* begin Records supplied *

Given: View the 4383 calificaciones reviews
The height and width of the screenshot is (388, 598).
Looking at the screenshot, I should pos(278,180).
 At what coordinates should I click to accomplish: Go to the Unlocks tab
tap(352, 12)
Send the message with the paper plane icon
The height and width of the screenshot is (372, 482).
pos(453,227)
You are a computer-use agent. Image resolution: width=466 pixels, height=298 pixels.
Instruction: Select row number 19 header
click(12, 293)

* end Records supplied *
* begin Records supplied *

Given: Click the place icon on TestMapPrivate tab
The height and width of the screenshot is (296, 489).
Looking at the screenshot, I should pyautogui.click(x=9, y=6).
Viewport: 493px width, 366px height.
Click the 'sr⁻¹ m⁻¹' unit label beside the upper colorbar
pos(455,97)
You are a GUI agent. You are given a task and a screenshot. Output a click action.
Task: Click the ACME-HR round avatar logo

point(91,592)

* end Records supplied *

#### Given problem
Rewrite the data that opens with the line containing "You are a computer-use" and closes with the line containing "click(12, 293)", requests included, moving every coordinate in the answers up by 109.

#### Response to this task
You are a computer-use agent. Image resolution: width=466 pixels, height=298 pixels.
Instruction: Select row number 19 header
click(121, 402)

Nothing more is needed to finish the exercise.